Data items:
------------------------------------------------------------
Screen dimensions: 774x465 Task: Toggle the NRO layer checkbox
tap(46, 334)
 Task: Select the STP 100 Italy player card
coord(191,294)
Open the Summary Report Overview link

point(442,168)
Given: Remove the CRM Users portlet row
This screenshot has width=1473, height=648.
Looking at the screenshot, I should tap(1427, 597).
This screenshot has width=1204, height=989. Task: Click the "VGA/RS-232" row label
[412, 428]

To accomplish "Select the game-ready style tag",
------------------------------------------------------------
WHAT TO PRODUCE: Reproduce only the lines running from the one that contains "This screenshot has width=1204, height=989." to the last line of the records.

EXERCISE OUTPUT:
This screenshot has width=1204, height=989. Task: Click the "VGA/RS-232" row label
[412, 428]

To accomplish "Select the game-ready style tag",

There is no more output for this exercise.